STEP #4 – Ensure Proper Tracking is Implemented

This part is important and often gets neglected in content distribution. Track everything!  If you have devised a plan for where you will promote your content you can create custom tracking URLs (Use the GA UTM builder to generate campaign URL parameters) for each channel. This will give you a clear view of which promotion channels worked the most effectively and how visitors got to your page.

TIP: Set up goal tracking for flagship content. Resource-heavy pieces of content may have multiple goalposts: visits, time spent, downloads, leads, etc… Create goals for each important metric.


STEP #5 – QA and Publish Content

Here’s a checklist to run through before you go live:

  • Is spelling and grammar correct?
  • Do all of the links work?
  • Are all images properly sized and high resolution?
  • Do interactive features function properly?
  • Have all supporting micro-content assets been created?
  • Is all social metadata optimized and implemented?
  • Are all social media posts written & approved?


A large part of a strategic content distribution plan is aggregating performance data to make informed decisions going forward. With proper URL tracking, you can determine which channels are the top and best performers as well as which pieces of content perform the best for specific metrics.

STEP #6 – Monitor and Track Performance

Conversion goals are clearly the goalposts that all distribution efforts are driving to. Every piece of content should clearly know what it is trying to achieve.

Performance metrics are not to be ignored, however. Things like traffic, time on page, and bounce rate are key indicators of how engaging a piece is and give crucial insight on how to move visitors to subscribers, subscribers to customers.

Here are some content goals and metrics to monitor and track:

  • Goal Conversions
    • Email Opt-In
    • Content Downloads
    • Purchase or Checkout
  • Performance
    • Traffic
    • Time on Page
    • Bounce Rate by Referrer
    • Total Shares
  • Social Engagement
    • Shares/Reshares by Platform
    • Likes by Platform
  • Earned
    • Links Earned
    • Social Media Mentions
  • Paid
    • Impressions
    • CTR


An often neglected part of the content distribution plan is the workflow. Any process needs to be examined and revised based on how well it works. With content distribution, keep in mind who all of the players are and the turnaround time needed to get content published and promoted.

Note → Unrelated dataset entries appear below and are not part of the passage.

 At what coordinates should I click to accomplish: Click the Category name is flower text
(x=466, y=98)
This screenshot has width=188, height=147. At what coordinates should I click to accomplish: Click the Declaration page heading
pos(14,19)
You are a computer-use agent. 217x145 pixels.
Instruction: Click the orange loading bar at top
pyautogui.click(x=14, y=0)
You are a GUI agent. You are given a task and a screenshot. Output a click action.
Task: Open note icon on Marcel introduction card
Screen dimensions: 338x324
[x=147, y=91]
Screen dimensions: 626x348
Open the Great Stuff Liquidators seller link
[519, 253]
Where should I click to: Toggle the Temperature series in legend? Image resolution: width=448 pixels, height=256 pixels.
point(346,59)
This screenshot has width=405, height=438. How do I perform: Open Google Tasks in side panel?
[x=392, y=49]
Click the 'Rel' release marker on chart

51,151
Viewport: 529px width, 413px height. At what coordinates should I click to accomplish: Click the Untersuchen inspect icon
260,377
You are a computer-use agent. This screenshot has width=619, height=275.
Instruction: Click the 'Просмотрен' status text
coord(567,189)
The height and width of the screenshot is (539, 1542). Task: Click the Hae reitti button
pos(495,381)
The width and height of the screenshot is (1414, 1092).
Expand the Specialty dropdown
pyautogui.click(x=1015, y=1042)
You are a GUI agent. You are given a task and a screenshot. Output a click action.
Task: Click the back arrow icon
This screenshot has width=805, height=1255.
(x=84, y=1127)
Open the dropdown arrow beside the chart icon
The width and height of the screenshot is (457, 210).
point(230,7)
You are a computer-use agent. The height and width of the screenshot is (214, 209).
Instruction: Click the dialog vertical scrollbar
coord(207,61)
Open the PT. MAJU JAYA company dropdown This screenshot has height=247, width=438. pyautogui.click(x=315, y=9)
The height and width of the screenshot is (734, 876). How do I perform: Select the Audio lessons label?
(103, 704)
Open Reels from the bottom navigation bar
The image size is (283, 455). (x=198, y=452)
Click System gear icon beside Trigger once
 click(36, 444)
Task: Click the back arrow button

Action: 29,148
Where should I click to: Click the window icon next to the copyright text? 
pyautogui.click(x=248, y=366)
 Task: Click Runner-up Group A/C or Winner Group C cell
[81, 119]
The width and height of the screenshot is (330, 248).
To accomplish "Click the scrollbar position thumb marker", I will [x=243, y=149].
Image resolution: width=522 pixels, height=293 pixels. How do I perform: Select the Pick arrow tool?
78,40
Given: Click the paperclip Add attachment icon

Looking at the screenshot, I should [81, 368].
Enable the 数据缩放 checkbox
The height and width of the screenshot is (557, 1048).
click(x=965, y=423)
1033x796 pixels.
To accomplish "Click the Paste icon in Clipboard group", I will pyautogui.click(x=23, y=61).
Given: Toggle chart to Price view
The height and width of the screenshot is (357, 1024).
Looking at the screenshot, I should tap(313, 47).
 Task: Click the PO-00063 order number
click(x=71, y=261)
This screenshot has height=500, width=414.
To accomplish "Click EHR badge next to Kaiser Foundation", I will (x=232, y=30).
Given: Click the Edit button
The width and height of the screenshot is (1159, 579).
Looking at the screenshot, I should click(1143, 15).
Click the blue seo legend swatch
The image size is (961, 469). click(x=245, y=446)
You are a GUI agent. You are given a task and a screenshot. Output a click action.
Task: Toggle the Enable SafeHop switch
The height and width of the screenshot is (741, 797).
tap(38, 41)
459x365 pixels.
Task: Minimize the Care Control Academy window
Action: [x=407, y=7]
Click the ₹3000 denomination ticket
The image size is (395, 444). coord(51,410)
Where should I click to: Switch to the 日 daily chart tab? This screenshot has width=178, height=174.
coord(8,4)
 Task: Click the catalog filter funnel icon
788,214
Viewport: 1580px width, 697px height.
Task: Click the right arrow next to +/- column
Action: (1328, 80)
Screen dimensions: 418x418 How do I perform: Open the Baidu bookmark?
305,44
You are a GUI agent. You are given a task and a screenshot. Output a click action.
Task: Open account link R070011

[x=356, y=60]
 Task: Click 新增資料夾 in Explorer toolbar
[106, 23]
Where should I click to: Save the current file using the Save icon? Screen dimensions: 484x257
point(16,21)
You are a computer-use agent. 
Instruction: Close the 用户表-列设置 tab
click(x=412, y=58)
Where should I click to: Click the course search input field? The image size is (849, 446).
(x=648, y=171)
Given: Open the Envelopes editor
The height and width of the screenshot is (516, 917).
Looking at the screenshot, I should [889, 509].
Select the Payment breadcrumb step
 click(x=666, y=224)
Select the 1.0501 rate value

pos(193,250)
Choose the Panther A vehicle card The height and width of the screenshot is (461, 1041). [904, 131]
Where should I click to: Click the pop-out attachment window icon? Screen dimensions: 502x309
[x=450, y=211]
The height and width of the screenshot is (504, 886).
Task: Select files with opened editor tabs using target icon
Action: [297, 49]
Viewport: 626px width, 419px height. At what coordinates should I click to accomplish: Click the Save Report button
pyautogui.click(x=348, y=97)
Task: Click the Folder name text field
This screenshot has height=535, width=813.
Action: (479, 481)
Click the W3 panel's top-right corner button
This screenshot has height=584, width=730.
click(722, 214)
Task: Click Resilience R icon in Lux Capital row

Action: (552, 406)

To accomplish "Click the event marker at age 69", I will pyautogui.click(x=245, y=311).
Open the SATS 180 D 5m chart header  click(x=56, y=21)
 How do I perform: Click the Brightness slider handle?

STEP #7 – Have a Reporting Post-Mortem

On a monthly basis review content performance with the entire team. Gather strategists, writers, social media analysts, data analysts and present the findings. Outline which channels worked, which efforts could have done better, and flag any bottlenecks.

TIP: Automation tools like CoSchedule, Sprout Social and Hootsuite can shave time off of social media management. Be sure to QA the social calendar, import posts, and schedule.

STEP #8 – Repeat

The best part of having a strategic content distribution plan is that it has been vetted based on your audience and your goals. By setting the strategic foundation and using performance data to qualify that strategy, your distribution plan will only get more effective as you promote. 


How have you implemented content distribution across your organization? What tools do you use to automate owned and paid efforts? To monitor earned mentions?